Mazda is planning a slew of introductions by 2021 to help avoid European Union fines for failing to cut greenhouse gas emissions. Before that year ends, Mazda will have to pay penalties because of its high proportion of SUV sales, CEO Akira Marumoto told reporters in Tokyo this week. Mazda, which got about a 5th of its sales from Europe last year, will be spared from further fines once its starts selling EVs, plug-in hybrids and mild hybrids, he added.
Among the Japanese car manufacturers, Mazda is being hardest hit by the regulations with its average CO2 emissions exceeding the EUs targets last year. Avoiding further penalties in Europe is important for the Japanese company as it tries to reverse an earnings decline caused by weak global car demand and the floods in Japan this year that disrupted production at its domestic plants.

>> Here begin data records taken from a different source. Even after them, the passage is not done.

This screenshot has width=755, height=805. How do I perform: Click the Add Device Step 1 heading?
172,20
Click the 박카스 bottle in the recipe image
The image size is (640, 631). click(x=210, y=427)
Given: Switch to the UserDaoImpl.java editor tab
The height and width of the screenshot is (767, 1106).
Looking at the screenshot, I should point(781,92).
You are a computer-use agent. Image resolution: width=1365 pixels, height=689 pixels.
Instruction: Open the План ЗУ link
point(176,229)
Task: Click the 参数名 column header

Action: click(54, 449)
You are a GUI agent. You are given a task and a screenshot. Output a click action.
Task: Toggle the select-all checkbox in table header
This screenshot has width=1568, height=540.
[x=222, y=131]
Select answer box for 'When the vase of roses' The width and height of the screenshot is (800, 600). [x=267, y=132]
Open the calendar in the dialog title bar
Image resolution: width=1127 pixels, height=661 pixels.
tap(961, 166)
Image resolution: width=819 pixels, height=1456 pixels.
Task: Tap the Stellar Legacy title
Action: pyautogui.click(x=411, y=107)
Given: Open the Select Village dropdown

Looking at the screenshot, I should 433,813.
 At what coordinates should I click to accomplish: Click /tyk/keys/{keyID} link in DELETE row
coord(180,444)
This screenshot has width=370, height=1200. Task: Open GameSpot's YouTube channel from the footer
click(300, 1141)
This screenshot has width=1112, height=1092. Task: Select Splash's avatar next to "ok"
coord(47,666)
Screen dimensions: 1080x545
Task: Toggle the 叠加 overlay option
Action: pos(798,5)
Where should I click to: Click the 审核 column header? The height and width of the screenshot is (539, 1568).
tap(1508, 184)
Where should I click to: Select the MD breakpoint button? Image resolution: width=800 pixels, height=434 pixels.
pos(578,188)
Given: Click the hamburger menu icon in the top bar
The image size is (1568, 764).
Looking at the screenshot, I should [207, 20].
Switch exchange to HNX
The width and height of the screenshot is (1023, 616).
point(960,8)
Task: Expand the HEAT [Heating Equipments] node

Mazda is behind the rest in expanding into electric vehicles and a push in Europe helps the company gain a foothold in the burgeoning market. Mazda and rivals are on the hook for total fines in excess of USD16 billion, should they fail to comply with tighter emissions regulation phased in from 2020 and in full force the following year. Mazda says it set aside USD88 million already this year for the EU fines.
Mazda said it will launch a refreshed, more fuel-efficient version of its Mazda 3 compact car, the first model built on its next-generation Skyactiv platform, at the Los Angeles auto show that starts this Nov. 30. Mazda CEO Akira Marumoto said the strategy is to mate the Skyactiv-X engine to a mild-hybrid system. Marshaling the electric motor’s power-assist ability will ensure linear acceleration and spirited driving, Marumoto said.
It also will deliver a fuel economy improvement of more than 30% over a standard petrol engine of the same displacement. The Mazda3 will be offered with the mild hybrid 2.0-liter Skyactiv-X engine or a current-generation 2.5-liter Skyactiv-G petrol powerplant, Marumoto said. Mild hybrids are a key component of Mazda’s plan to electrify every vehicle in its lineup by 2030. Electric vehicles and range-extender electrics will make up about 5% of the portfolio by then. Mild and plug-in hybrids will occupy the remaining 95%.